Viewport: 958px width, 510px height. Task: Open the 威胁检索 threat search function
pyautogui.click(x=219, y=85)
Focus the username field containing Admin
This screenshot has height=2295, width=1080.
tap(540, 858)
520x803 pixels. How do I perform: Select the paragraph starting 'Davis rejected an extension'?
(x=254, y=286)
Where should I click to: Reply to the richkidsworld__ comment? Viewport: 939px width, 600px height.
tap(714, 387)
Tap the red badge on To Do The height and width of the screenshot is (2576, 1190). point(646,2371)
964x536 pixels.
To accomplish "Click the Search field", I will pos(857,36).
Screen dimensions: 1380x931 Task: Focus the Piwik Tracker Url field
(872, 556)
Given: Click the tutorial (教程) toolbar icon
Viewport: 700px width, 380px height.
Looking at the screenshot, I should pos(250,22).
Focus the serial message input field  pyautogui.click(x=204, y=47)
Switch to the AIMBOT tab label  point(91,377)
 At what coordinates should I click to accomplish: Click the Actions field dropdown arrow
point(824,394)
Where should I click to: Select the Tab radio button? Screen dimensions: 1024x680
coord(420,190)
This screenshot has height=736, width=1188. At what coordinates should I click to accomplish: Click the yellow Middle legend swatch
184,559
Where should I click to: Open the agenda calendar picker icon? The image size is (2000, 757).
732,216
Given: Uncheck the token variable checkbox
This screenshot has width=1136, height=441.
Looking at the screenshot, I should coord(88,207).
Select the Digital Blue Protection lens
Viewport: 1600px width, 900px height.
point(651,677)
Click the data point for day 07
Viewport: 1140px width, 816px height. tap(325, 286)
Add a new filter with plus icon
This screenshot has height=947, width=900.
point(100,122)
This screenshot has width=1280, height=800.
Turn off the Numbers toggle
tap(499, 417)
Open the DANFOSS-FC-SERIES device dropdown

**Exercise prompt**
Each record above is to be restated word for word.

**Exercise response**
Viewport: 958px width, 510px height. Task: Open the 威胁检索 threat search function
pyautogui.click(x=219, y=85)
Focus the username field containing Admin
This screenshot has height=2295, width=1080.
tap(540, 858)
520x803 pixels. How do I perform: Select the paragraph starting 'Davis rejected an extension'?
(x=254, y=286)
Where should I click to: Reply to the richkidsworld__ comment? Viewport: 939px width, 600px height.
tap(714, 387)
Tap the red badge on To Do The height and width of the screenshot is (2576, 1190). point(646,2371)
964x536 pixels.
To accomplish "Click the Search field", I will pos(857,36).
Screen dimensions: 1380x931 Task: Focus the Piwik Tracker Url field
(872, 556)
Given: Click the tutorial (教程) toolbar icon
Viewport: 700px width, 380px height.
Looking at the screenshot, I should pos(250,22).
Focus the serial message input field  pyautogui.click(x=204, y=47)
Switch to the AIMBOT tab label  point(91,377)
 At what coordinates should I click to accomplish: Click the Actions field dropdown arrow
point(824,394)
Where should I click to: Select the Tab radio button? Screen dimensions: 1024x680
coord(420,190)
This screenshot has height=736, width=1188. At what coordinates should I click to accomplish: Click the yellow Middle legend swatch
184,559
Where should I click to: Open the agenda calendar picker icon? The image size is (2000, 757).
732,216
Given: Uncheck the token variable checkbox
This screenshot has width=1136, height=441.
Looking at the screenshot, I should coord(88,207).
Select the Digital Blue Protection lens
Viewport: 1600px width, 900px height.
point(651,677)
Click the data point for day 07
Viewport: 1140px width, 816px height. tap(325, 286)
Add a new filter with plus icon
This screenshot has height=947, width=900.
point(100,122)
This screenshot has width=1280, height=800.
Turn off the Numbers toggle
tap(499, 417)
Open the DANFOSS-FC-SERIES device dropdown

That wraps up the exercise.